He is arguably Cuba’s most prolific contemporary painter, enchanting his fans with his idealized depictions of luxuriant vegetation, imbued with a sense of meditation and perfect stillness. Just like Russian realist artist Ivan Shishkin, Tomás Sánchez searches for spirituality in his nature-inspired artworks, with the distinction that he often recreates landscapes from his own memory or imagination.
This constant pursuit of the spiritual gets incredibly repetitive and it reveals a relentless desire for peace of mind and equilibrium. To balance out the sheer poetry of his landscapes, Sánchez often times includes its biggest threat, waste, to indicate the recklessness of our modern society. This juxtaposition also contrasts the perennial, idyllic beauty of nature with the careless consumption of human activity, the latter being symbolized so well by trash.
As he describes it: “I have always had two fundamental interests in life: art and meditation, both of them intimately related. The interior spaces that I experience in meditation are converted into the landscapes of my paintings; the restlessness of my mind transformed into landfills”.

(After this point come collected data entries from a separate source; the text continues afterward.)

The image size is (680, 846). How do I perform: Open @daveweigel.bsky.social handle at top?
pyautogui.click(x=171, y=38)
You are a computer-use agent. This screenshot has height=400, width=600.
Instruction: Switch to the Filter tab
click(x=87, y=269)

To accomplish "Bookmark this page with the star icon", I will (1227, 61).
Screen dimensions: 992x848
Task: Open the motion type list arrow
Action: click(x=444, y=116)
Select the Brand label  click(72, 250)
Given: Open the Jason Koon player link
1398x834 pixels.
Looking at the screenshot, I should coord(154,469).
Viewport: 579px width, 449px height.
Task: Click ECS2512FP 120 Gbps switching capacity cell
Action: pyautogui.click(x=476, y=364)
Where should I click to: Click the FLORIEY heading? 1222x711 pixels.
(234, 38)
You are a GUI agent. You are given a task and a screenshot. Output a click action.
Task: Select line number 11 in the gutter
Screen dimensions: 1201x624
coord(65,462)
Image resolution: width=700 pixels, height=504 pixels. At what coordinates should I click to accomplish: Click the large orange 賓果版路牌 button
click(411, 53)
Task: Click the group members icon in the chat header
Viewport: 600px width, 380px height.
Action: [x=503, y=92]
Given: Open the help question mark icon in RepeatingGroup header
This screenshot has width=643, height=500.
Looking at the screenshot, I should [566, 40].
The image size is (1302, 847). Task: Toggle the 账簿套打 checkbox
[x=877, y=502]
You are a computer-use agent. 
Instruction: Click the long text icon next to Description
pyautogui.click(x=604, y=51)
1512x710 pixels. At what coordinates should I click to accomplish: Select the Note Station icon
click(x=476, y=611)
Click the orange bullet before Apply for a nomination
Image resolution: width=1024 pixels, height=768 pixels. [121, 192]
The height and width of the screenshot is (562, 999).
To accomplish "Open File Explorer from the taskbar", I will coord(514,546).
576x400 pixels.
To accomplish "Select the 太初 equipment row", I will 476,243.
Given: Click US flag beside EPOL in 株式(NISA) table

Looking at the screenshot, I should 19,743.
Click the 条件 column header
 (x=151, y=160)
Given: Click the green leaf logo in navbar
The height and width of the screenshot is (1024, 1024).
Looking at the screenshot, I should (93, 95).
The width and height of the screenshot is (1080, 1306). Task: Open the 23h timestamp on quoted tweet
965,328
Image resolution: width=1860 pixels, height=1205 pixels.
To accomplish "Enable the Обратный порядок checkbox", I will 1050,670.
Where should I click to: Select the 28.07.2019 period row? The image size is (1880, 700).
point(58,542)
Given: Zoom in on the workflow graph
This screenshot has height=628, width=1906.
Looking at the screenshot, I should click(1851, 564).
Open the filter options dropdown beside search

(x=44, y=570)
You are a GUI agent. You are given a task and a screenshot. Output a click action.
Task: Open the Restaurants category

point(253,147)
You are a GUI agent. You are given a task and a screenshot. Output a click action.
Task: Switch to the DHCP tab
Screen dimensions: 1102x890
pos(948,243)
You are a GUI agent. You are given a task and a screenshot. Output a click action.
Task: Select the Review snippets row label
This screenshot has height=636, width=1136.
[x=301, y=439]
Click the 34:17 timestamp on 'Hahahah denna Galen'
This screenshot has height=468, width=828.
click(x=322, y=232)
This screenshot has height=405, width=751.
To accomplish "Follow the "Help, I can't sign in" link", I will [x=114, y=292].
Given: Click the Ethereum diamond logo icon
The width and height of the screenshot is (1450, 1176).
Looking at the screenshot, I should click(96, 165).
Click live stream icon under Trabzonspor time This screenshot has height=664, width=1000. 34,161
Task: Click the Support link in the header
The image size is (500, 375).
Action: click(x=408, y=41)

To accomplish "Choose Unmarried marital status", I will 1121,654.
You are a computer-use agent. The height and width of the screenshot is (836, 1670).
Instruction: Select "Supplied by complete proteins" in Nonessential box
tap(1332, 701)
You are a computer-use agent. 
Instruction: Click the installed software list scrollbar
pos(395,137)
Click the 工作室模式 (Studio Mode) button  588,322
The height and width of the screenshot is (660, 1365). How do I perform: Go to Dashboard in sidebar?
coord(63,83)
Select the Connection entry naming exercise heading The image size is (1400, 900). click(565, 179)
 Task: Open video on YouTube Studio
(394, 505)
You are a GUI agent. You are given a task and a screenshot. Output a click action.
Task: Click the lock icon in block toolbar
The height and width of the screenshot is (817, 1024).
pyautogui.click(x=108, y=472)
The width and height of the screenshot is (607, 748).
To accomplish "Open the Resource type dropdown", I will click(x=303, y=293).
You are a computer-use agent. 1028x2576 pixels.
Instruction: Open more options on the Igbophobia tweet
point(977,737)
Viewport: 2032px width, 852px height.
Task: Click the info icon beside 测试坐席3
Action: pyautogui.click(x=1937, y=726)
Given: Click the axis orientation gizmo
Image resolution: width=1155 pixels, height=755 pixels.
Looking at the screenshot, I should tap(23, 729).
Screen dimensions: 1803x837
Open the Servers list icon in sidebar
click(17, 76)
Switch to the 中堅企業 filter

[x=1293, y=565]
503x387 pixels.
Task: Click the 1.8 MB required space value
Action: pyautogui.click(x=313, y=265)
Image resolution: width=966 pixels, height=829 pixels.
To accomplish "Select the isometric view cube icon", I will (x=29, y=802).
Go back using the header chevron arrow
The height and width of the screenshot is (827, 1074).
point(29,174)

Man Crucified in a Dump is rather unique in Sánchez’s repertoire, as it blends environmentalism and religion. A naked, Christ-like figure is nailed to a cross on the ground, amid a landfill abounding with piles of garbage. There is beauty and serenity in this whole setup, a sweet and melancholic resignation, with the trash rising like mountains or waves, as if it’s actually natural to erase nature and replace it with refuse. The crucified man looks completely and surprisingly integrated. Maybe this is a moralizing tale of all the things we’re throwing away – nature, religion, ethics and traditions. But there is nothing condescending in Sánchez’s matter-of-fact approach. The peaceful surrender that washes over this scene offers a meditation on the consequences of our actions and a contemplative study of our current beliefs and values.